Our study has limitations that should be mentioned. First, we did not compare the relative diagnostic value or accuracy of kinematic MRCP with conventional MRCP in terms of the differentiation of periampullary lesions. The clinical value of the kinematic MRCP technique for the differentiation of periampullary lesions should be further evaluated in a larger number of patients. Second, kinematic MRCP provides serial consecutive images rather than real-time images, but our study shows that kinematic MRCP images could be effectively used in the evaluation of the contractility and relaxation characteristics of the sphincteric segments. Use of the modality in such a way would be similar to the use of cardiac MR imaging, in which consecutive images obtained at close and regular intervals are used to evaluate physiologic function of the heart. Kinematic MRCP can be performed without any preparation or drug administration. MR pancreatography has been performed after secretin stimulation by other researchers who evaluated the morphologic and functional changes of the pancreatic duct [9, 14,15,16,17,18]. Secretin could be useful in delineating the pancreatic duct but may not be useful in depicting the bile duct. Kinematic MRCP after the ingestion of a fatty meal or cholecystokinin may induce transient biliary dilatation that would also be useful in reducing the number of false-negatives and false-positives. Further studies are needed to confirm this hypothesis.

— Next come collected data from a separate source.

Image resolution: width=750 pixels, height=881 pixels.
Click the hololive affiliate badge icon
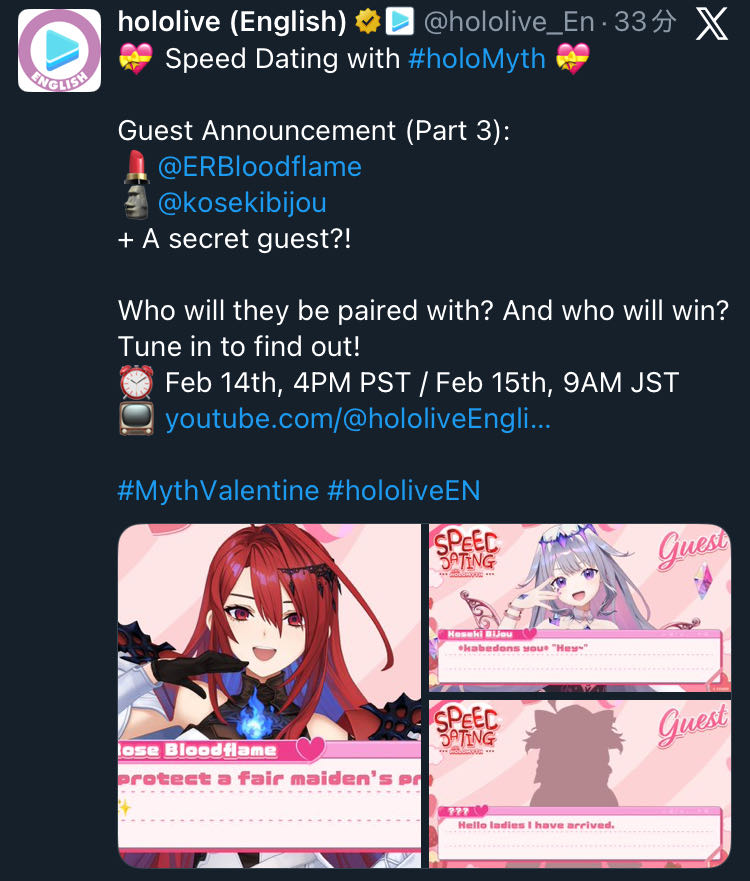tap(399, 21)
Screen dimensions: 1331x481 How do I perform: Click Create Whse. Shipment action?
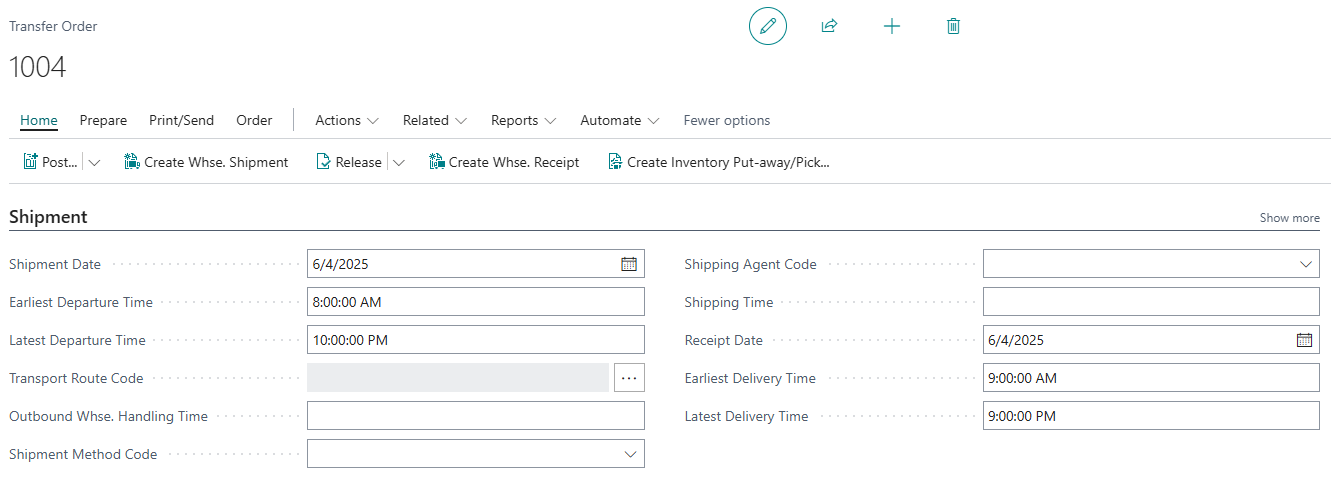click(206, 162)
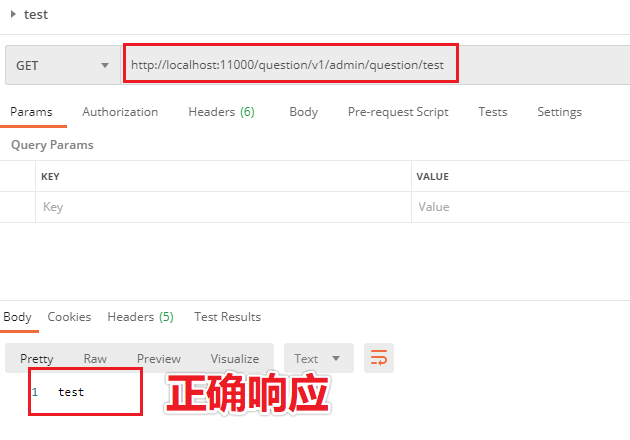Switch to Raw response view
The width and height of the screenshot is (630, 440).
click(x=95, y=359)
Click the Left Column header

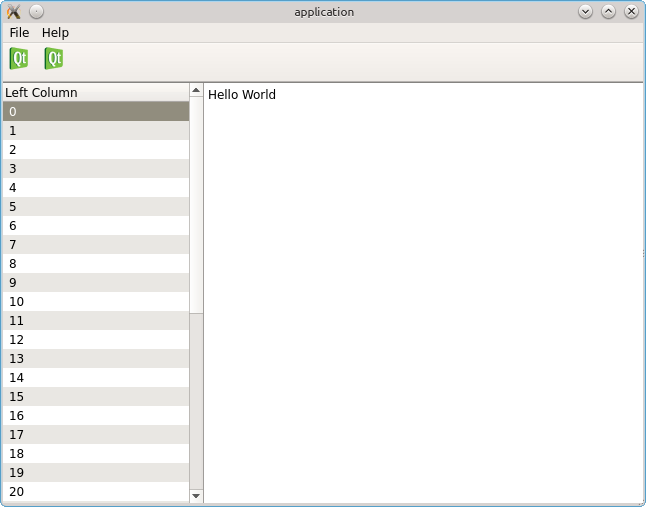(95, 93)
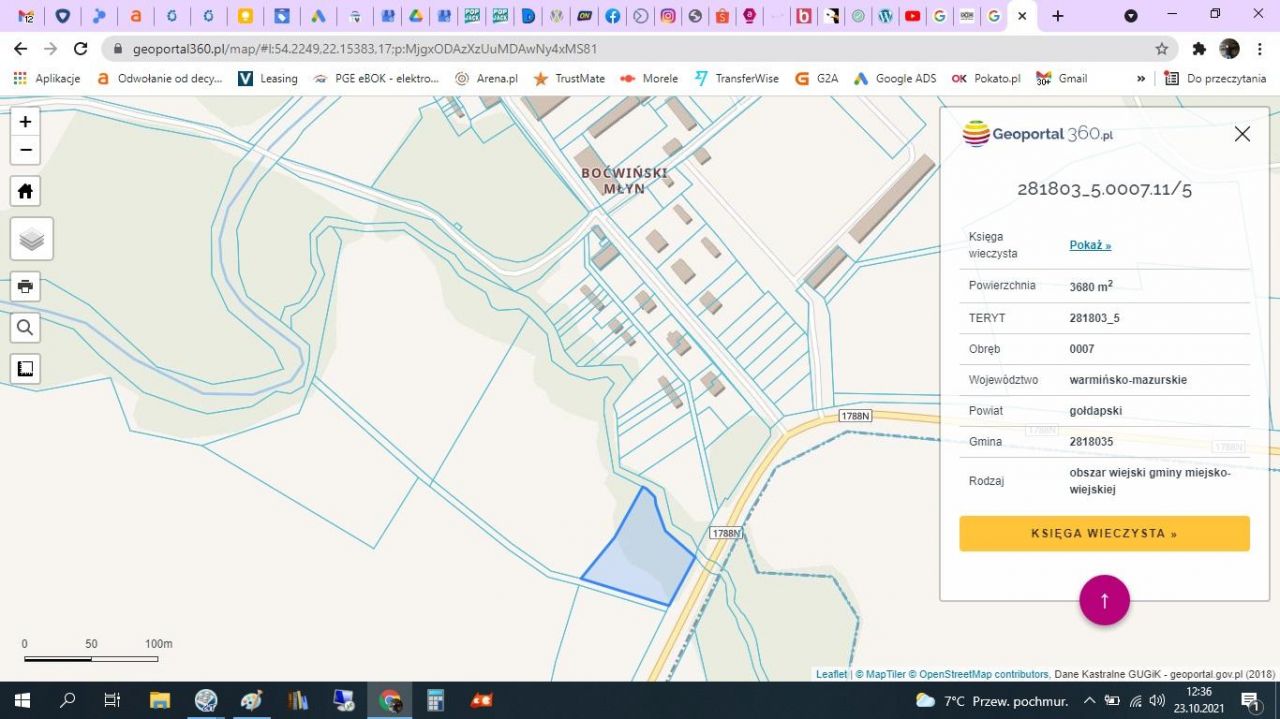Print the map using printer icon
Image resolution: width=1280 pixels, height=719 pixels.
tap(25, 286)
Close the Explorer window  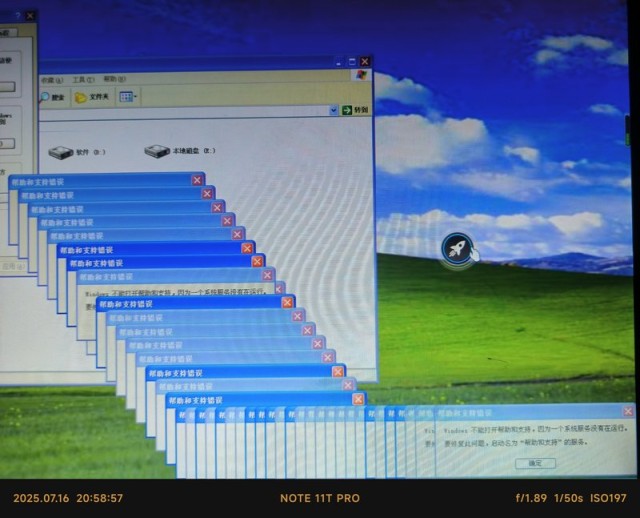click(x=365, y=61)
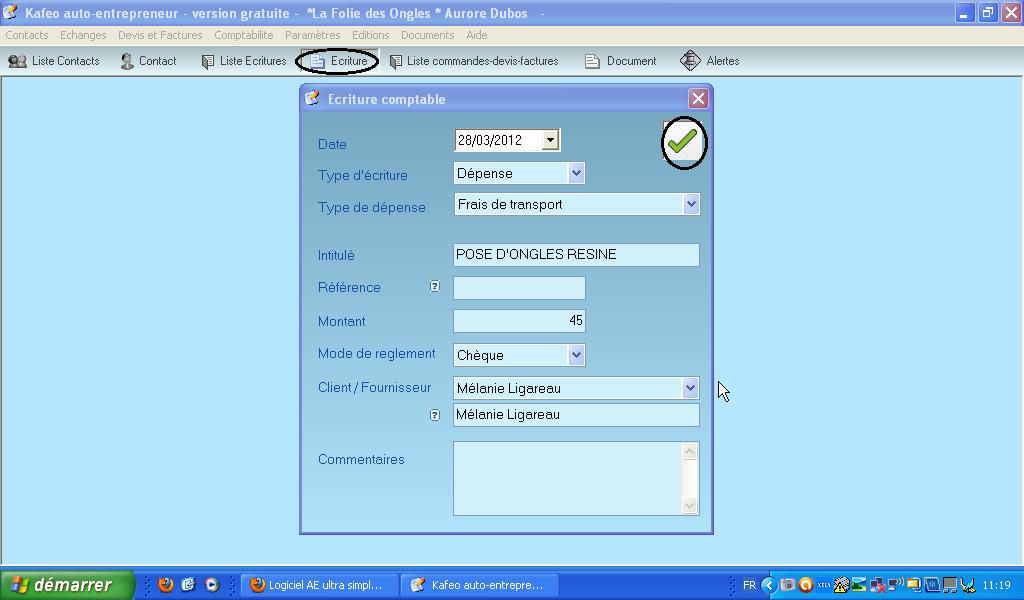Click inside the Commentaires text area

[x=567, y=478]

In conclusion, our results show that nonvisualization of sphincteric relaxation on kinematic MRCP indicates ampullary or periampullary lesions. Sphincteric relaxation was visualized in all patients without periampullary disease who did not require biliary intervention, whereas the lack of visualization of the sphincteric segment was found to be indicative of periampullary disease and the need for biliary intervention at the level of the sphincter. Kinematic MRCP can be used to determine the necessity of therapeutic intervention in a patient with biliary dilatation.